When you first pick up Samsung’s new Chromebook, you could easily be excused for thinking it’s a MacBook Air. The model we tested had a similar 11″-ish screen, a very similar light gunmetal grey/silver casing, and the keyboard has the same black chiclet feel about it. The Chromebook is also quite thin, at 17.5mm at its thickest, and it is quite light at 1.1kg (the 11″ Air weighs 1.08kg). The two are so similar, in fact, that once or twice during the several weeks of the review period, we actually mistook the Chromebook lying around our office for the MacBook Air we use as our primary laptop.
Of course, once you get a bit closer to the Chromebook, you start to notice differences that tell you that the Chromebook is a significantly cheaper laptop than the Air. For starters, the Chromebook’s casing is composed of a silver plastic material rather than the MacBook’s aluminium. Its hinge, its keys, the little coverings over some of its ports and even its screen contributes to a feeling that this isn’t a premium laptop, but rather something from lower down in the market.
None of this is bad, however. The Chromebook retails in Australia for a recommended retail price of $349. The MacBook Air starts at three times that price — $1,099. Yet there’s only a moderate difference in physical build quality between the two models, and we’d say that most people who picked up the two laptops side by side wouldn’t see a huge difference in quality between the pair, physical design-wise. The MacBook Air is a much nicer machine design-wise than the Chromebook, but the difference between the pair in terms of their build quality online doesn’t really justify the Air’s increased $750 price tag.

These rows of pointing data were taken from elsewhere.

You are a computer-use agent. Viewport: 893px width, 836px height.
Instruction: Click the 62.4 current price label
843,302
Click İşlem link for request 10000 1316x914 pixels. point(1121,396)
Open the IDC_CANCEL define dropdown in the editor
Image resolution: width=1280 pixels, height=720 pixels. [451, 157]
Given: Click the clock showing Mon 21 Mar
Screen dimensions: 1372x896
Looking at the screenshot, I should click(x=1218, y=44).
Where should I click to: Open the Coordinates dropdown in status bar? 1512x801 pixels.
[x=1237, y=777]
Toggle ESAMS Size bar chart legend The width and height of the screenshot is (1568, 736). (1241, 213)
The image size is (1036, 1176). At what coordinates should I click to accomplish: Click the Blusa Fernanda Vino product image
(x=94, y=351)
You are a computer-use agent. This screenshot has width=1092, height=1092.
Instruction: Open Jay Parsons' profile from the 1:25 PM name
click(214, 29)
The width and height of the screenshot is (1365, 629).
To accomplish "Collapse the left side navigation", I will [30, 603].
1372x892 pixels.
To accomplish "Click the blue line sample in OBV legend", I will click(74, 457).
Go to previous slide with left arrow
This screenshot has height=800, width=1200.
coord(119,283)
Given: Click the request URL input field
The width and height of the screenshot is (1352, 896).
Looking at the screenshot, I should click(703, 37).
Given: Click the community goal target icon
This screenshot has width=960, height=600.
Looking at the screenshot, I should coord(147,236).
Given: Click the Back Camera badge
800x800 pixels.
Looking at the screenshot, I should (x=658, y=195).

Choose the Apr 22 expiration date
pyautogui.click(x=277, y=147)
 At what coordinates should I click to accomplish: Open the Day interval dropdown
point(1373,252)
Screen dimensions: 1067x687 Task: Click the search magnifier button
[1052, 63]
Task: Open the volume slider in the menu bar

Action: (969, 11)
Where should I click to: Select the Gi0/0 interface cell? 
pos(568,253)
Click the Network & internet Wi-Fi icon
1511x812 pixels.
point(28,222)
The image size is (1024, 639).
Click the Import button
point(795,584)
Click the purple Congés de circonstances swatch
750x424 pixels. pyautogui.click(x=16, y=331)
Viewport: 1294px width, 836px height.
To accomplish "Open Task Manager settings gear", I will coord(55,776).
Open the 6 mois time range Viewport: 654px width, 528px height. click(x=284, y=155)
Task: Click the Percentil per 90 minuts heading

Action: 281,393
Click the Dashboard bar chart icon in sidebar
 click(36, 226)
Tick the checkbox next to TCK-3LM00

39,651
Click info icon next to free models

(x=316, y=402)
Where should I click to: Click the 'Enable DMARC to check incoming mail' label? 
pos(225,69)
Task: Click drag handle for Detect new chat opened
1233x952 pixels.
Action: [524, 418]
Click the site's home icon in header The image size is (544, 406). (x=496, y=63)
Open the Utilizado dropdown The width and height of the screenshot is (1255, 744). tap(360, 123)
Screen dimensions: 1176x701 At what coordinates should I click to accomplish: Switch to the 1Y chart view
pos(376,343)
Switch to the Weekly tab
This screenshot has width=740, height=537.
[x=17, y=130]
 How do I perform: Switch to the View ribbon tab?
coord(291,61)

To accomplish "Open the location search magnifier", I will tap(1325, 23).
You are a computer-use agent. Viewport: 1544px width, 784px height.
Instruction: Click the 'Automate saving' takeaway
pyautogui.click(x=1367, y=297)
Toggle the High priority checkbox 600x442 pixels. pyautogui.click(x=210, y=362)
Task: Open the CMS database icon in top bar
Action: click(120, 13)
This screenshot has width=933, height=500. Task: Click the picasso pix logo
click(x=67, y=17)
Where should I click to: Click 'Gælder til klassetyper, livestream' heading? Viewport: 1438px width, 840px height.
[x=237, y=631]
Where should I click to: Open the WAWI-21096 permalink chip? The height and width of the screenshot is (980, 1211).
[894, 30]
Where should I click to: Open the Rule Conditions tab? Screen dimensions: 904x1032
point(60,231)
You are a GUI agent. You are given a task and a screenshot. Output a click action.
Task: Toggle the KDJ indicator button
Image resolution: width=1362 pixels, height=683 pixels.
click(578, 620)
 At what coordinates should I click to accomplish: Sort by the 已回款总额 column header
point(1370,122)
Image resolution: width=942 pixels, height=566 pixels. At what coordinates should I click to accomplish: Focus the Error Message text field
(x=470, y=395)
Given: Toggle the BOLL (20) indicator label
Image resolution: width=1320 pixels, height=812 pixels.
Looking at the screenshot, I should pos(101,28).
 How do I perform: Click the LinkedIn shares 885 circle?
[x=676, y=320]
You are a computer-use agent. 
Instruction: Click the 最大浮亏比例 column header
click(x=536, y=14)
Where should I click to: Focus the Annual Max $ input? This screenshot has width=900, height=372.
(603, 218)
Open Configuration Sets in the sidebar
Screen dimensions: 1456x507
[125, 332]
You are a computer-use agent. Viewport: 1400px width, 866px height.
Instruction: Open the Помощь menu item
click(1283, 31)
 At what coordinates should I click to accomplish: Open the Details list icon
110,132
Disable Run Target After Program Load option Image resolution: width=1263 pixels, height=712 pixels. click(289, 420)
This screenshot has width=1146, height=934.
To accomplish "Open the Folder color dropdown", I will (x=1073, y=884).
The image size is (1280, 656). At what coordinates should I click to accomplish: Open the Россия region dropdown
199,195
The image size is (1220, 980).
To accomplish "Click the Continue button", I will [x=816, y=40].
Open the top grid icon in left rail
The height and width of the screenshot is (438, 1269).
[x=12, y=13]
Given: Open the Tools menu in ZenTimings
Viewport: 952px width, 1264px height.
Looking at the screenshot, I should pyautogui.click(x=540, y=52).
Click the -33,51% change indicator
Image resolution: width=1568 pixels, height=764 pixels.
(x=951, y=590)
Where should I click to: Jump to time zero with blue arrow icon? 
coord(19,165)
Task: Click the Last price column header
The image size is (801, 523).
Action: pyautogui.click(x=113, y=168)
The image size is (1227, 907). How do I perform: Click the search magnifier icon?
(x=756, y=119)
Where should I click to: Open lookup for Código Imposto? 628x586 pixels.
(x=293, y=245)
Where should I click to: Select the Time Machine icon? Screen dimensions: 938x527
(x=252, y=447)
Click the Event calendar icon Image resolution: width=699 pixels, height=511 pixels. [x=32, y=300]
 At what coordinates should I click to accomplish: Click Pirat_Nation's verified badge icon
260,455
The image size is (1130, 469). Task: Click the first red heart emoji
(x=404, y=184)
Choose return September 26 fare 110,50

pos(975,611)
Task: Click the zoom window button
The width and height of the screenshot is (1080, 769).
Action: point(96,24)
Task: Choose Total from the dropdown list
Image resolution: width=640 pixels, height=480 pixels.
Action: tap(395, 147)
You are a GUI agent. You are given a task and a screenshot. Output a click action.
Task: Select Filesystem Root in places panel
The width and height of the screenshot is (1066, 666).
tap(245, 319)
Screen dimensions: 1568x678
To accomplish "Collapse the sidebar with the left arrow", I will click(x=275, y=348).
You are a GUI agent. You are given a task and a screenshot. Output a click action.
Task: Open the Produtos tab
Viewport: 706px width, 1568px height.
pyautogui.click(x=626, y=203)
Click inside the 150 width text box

In terms of Samsung’s other design choices with the Chromebook, what you’ll mainly notice is that this is quite a minimalistic device. On its left-hand side you get the unit’s 3.5mm headphone jack (which can also take a microphone line in), alongside its 3-in-1 plastic card slot (it takes SD, SDHC and SDXC options). There’s nothing on the laptop’s right-hand side, while on its back it features a small port for attaching the unit’s power brick, next to a HDMI out port, one USB 3.0 port, and one USB 2.0 port. And there’s a couple of small speaker grills on the bottom.
The unit comes with 2GB of DDR3L RAM running at 800MHz, an 11.6″ HD LED display which can display a resolution of 1366 by 768, and storage space is provided by a 16GB eMMC card. Yup, you read that right — there’s no hard disk to speak of here, so you won’t be storing your entire MP3 collection on the Chromebook. Graphics memory is also quite limited as it’s shared with the main system RAM.
There’s a 3W stereo speaker (consisting of two 1.5W units), a 0.3 megapixel front-facing camera, and an internal mic for videoconferencing duties. And of course the Chromebook supports the 802.11 a/b/g standards for Wi-Fi access.
There’s no Ethernet port, so this is a wireless-only device. There’s no Bluetooth and no VGA out port — you’re limited to HDMI. However, there’s also no fan on the CPU or other chipsets — meaning the Chromebook runs completely silently. Its battery is a two-cell model at 30Wh.
There is a hidden port on the unit’s back for a SIM card for 3G mobile broadband — but we don’t even want to guess how or whether that will work in Australia, especially given the unit’s Chrome OS operating system.
And while we’re on that operating system, let’s go into it a little bit. What precisely can the Chromebook do and not do? Apart from its different CPU architecture, which doesn’t really manifest itself much to the end user, the Chrome OS is the main aspect of the Chromebook which will tell the end user that this really isn’t a stereotypical Windows or Mac laptop.
When we were testing our unit, we got a number of questions from friends and family about the Chromebook — especially considering that the model is being heavily advertised in some places such as Sydney’s Pitt St Mall at the moment. After attempting to explain the Chromebook to a few people in more detail, we settled on the quick and easy answer: “All it does is have the Chrome web browser. It’s a laptop which is 100 percent focused on its web browser.”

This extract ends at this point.